* Task instructions
1 > Decide whether each statement agrees with the HIV therapy passage below, answering yes or no and quoting the passage's deciding words. (a) More than 20 antiretroviral drugs are available in many countries. (b) Stopping antiretroviral therapy usually leaves the virus undetectable. (c) Two people are newly infected with HIV for every infected person who begins antiretroviral therapy.
2 > Pick up the HIV therapy passage below after its final sentence and write what comes next.

Although in the current decade the HIV epidemic continues unabated, a notable success is that more than 20 different antiretroviral drugs are now available in many countries. When these antiretroviral drugs are used in combination, they improve health and prolong life in HIV-infected individuals and reduce the rates of transmission of the virus. Indeed, HIV-infected individuals who harbour a drug-susceptible viral strain, have access to antiretroviral drugs and are fully compliant with therapy can achieve and maintain complete, or near complete, viral suppression for years to decades. However, despite these successes, standard therapies do not fully restore health or a normal immune status in HIV-infected individuals, and patients still experience co-morbidities, such as increased cardiovascular disease, bone disorders and cognitive impairment1
. In addition, interruption of antiretroviral therapy almost invariably leads to the re-emergence of detectable viral replication and the progression of AIDS. Perhaps more importantly, only a minority of HIV-infected individuals globally have access to antiretroviral therapy.
The cost of antiretroviral therapy has decreased substantially in recent years, and the availability of these drugs in resource-poor settings has steadily increased. However, the cost associated with delivering antiretroviral drugs to the 33 million people who are now living with HIV is overwhelming many organizations and public health systems. It is estimated that for every HIV-infected person who starts antiretroviral therapy, two individuals are newly infected with HIV; this is clearly unsustainable2
. The continued presence on a global level of a large number of untreated HIV-infected individuals — who are the main source of ongoing HIV transmission3
— means that the infected population is likely to grow. Given these well-recognized issues, there is a growing interest in developing curative strategies to tackle HIV4-6
. Theoretically, a safe, affordable and scalable cure could address both the individual and public health limitations that are associated with lifelong antiretroviral therapy.

Stored records
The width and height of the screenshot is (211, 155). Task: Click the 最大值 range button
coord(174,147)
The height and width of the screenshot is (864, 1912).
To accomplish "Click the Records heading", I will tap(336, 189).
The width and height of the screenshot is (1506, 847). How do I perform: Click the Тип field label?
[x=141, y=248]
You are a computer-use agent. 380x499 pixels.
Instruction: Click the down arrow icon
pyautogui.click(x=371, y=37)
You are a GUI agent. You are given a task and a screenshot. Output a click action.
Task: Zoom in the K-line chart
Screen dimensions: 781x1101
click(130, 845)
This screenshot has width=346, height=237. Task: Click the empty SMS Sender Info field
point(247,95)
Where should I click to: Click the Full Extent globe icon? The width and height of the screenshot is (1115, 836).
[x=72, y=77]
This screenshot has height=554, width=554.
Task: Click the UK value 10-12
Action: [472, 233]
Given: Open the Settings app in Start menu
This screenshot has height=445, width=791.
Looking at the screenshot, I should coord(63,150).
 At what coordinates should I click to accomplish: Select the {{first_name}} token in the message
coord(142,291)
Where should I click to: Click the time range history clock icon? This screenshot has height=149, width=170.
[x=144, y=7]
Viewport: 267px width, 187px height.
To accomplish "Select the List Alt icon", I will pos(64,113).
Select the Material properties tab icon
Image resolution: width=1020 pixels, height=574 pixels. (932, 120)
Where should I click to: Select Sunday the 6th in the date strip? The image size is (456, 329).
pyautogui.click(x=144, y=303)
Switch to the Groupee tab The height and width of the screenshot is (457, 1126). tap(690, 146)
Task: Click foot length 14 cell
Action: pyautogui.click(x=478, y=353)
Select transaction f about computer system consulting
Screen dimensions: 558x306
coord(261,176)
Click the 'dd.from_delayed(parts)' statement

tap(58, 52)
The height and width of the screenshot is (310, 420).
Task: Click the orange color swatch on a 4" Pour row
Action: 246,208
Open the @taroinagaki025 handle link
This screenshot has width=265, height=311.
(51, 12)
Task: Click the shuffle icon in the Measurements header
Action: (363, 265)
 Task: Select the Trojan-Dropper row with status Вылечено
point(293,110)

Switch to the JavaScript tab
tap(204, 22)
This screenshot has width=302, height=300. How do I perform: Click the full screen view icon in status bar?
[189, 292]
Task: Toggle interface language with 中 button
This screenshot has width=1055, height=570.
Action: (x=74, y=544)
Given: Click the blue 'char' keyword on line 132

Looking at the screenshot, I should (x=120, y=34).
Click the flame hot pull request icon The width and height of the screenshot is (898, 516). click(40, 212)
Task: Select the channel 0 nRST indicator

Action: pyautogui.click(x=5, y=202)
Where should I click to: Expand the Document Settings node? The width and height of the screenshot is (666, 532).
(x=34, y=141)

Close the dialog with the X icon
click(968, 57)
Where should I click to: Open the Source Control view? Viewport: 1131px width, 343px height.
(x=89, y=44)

* List of answers
1 >
(a) Yes: "more than 20 different antiretroviral drugs are now available in many countries"
(b) No: "interruption of antiretroviral therapy almost invariably leads to the re-emergence of detectable viral replication and the progression of AIDS"
(c) Yes: "for every HIV-infected person who starts antiretroviral therapy, two individuals are newly infected with HIV"

2 >
The International AIDS Society (IAS) convened a team of more than 40 scientists who are active in the field of HIV research. We have met frequently over the past 2 years. Throughout this process, the IAS has engaged with a broad range of stakeholders from around the world and has exhaustively solicited advice on the steps that should be taken to develop a cure for HIV infection. These efforts include the creation of a stakeholders’ advisory board, and online and in-person discussions with hundreds of community activists, representatives from pharmaceutical and biotechnology industries, funding and regulatory agencies, and key HIV and non-HIV researchers from across the world.
In this Opinion article, we provide a concise, multidisciplinary plan that identifies a set of key scientific priorities that should bring us measurably closer to our vision of developing a cure for HIV infection (BOX 2
). These priorities span the areas of basic, translational and clinical investigation. Two broadly defined approaches for curing HIV infection were considered by the group: first, the elimination of all HIV-infected cells (a sterilizing cure); and, second, the generation of effective host immunity to HIV that would result in lifelong control of the virus in the absence of therapy, despite not achieving the complete eradication of HIV (a functional cure). Here, we describe how the priorities identified by the IAS can allow us to achieve a sterilizing or functional cure for HIV.
Box 2. Seven key scientific priorities for HIV cure research
- Determine the cellular and viral mechanisms that maintain HIV persistence during prolonged antiretroviral therapy and in rare natural controllers. This includes defining the role of mechanisms that contribute to the establishment and maintenance of latent infection, as well as defining the role of ongoing viral replication and/or homeostatic proliferation.
- Determine the tissue and cellular sources of persistent simian immunodeficiency virus (SIV) or HIV in animal models and in individuals on long-term antiretroviral therapy.
- Determine the origins of immune activation and inflammation in the presence of antiretroviral therapy and their consequences for HIV or SIV persistence.
- Determine host mechanisms that control HIV replication in the absence of therapy.
- Study, compare and validate assays to measure persistent HIV infection and to detect latently infected cells.
- Develop and test therapeutic agents or immunological strategies to safely eliminate latent infection in animal models and in individuals on antiretroviral therapy. This includes strategies aimed at reversing latency, as well as strategies aimed at clearing latently infected cells.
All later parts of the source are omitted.